3. Lipid nanoparticles (LNPs)
LNPs (50-100 nm) typically consist of ionizable and cationic lipids, cholesterol, phospholipids, and polyethylene glycol lipids, of which ionizable lipids play a major role in protecting nucleic acids from nuclease degradation. In addition, helper lipids, such as phospholipids and cholesterol, promote drug stability and membrane fusion, requiring approximately 30-40 mol% of helper lipids to effectively embed siRNA in LNPs. Polyethylene glycol lipids are formed by combining hydrophilic polyethylene glycol lipids polymers with hydrophobic lipid anchors to improve cyclic half-life and stability and prevent LNPs clearance. Low molecular weight polyethylene glycol lipids can reduce the adsorption of nonspecific proteins. In addition, polyethylene glycol lipid content determines particle size.
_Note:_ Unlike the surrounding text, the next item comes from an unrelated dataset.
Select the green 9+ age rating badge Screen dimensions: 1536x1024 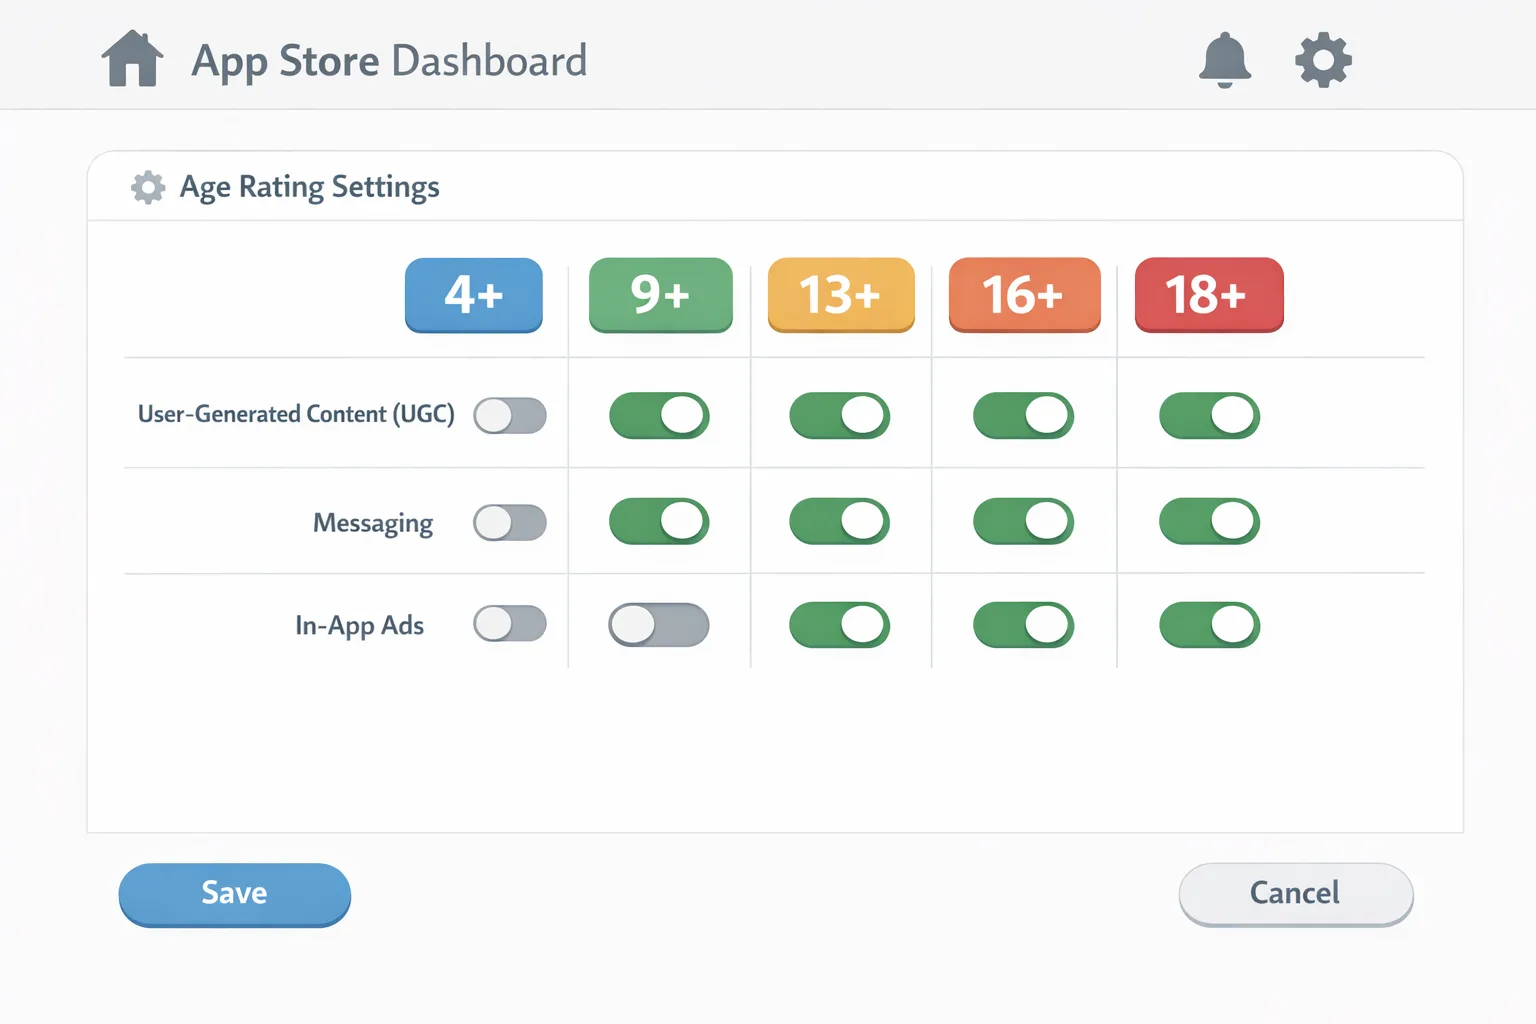[x=659, y=295]
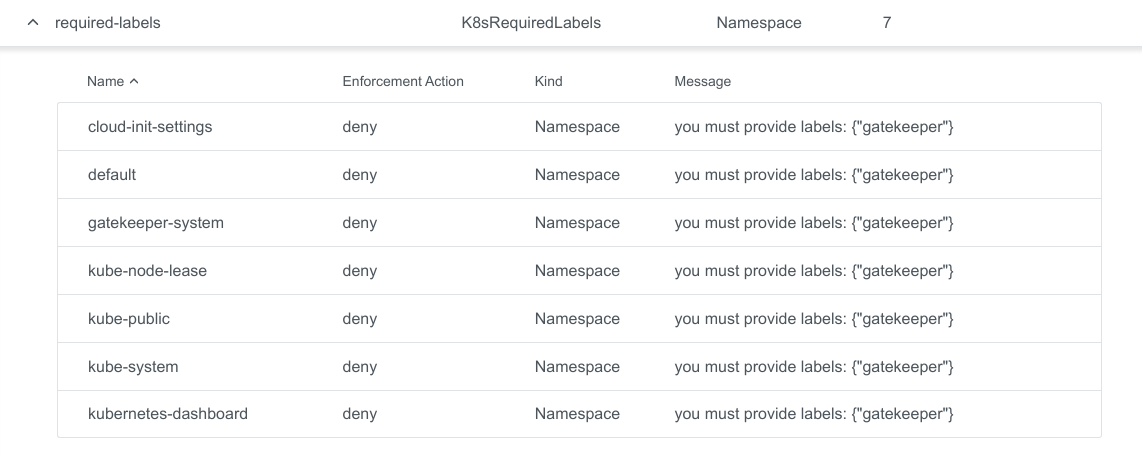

In contrast to liposomes, LNPs have micellar structure in the particle core. In addition, LNPs exhibit better kinetic stability and tougher morphology than liposomes. Ionizable LNPs have a near-neutral charge at physiological pH, but amine groups on ionizable lipids become protonated and positively charged at low pH, allowing assembly with negatively charged phosphate groups on nucleic acids. After complexation, the pH can be adjusted to a neutral or physiological pH for administration. After injection in vivo, ionizable LNPs can exude from the blood to target tissues. LNPs can then adsorb to the cell surface and enter the cell via endocytosis. The positively charged ionizable lipids help the endosomes escape and interact with the negative charges on the endosomal lipid membrane, causing the endosomes to become unstable and promoting nucleic acid release.
4. Polymer Nanoparticles
Polymer nanoparticles are prepared using natural polymers such as dextran, chitosan, cyclodextrin or synthetic polymers, which allows the manufacture of polymer nanoparticles with different compositions and structures. The most common forms of polymer nanoparticles are nanocapsules and nanospheres, which have multiple subclasses, such as polymers and dendrimers. Polymer nanoparticles are one of the most promising nano-delivery materials for nucleic acid drugs because of their simple synthesis, structural diversity, synthetic scalability, high transfection rate, gene immunogenicity and good biocompatibility.
5. Inorganic Nanoparticles
Inorganic nanoparticles have been studied for nucleic acid delivery and imaging, including gold nanoparticles, silica nanoparticles and iron oxide nanoparticles. They can be designed to a specific size, structure and geometry. Among inorganic nanoparticles, gold and iron oxide nanoparticles are generally considered as non-toxic nanomaterials.